PAGE EXTRACT Block Start

This BMW X6 is painted in the world’s blackest black

By topgear, 05 September 2019

A colour so dark you can hardly see the X6. Don't say you're relieved

vantablack X6... a beast of blackness
vantablack X6... a beast of blackness

If you’re the kind of person who often loses their car in a supermarket car park, this BMW X6 is DEFINITELY not for you. Park it up at night and you literally won’t be able to see it, unless you’ve left the optional kidney grille lights on of course. Look at them there, shining like Jurgen Klopp’s new teeth. 

Anyway, we’re getting ahead of ourselves. What you’re looking at above is the BMW X6 Vantablack. It’s a one-off from the folks in Bavaria, who have collaborated with British firm Surrey NanoSystems in order to draw some attention to the premiere of the new X6 at September’s Frankfurt Motor Show. 

Surrey NanoSystems are the inventors of Vantablack, the darkest man-made substance in the world, which absorbs all but 0.035% of the light that hits it and means coated objects lose all of their defining features when looked at through the human eye. It makes them either seem 2D, or like a hole in the universe in the process.

Don’t say it. Don’t say it. Don’t say it. 

We’re glad they used it on the new X6 then.

PAGE EXTRACT Block End
DATASET EXCERPT Block Start

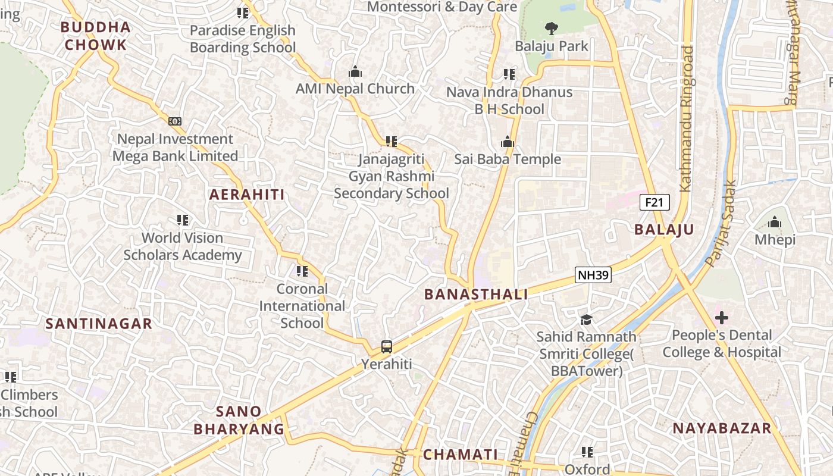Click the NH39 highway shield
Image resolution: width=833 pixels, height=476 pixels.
coord(593,274)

DATASET EXCERPT Block End

YOUR GOAL
Carry on the article about the Vantablack-painted BMW X6 from its last line.

ANSWER BOX
Sorry, we couldn’t resist. Actually though, the coating applied to the BMW isn’t the original Vantablack that was invented back in 2014 – that was developed for space-borne components and would genuinely be too dark for a car, not to mention it being extremely difficult to apply and far too expensive.

Duh... this isn't Vantablack – it's a black sheet over the car!

This is a new Vantablack paint finish known as VBx2, which allows a whole one per cent of light to reflect off it and has so far only been used for architectural purposes. BMW and Surrey NanoSystems are the first to ever apply it to a car. 

BMW claims that the finish “highlights the expressive design language and confident, dominant and muscular appearance of the new BMW X6 to perfection.”

We can barely see it. Ahh yes, perfection.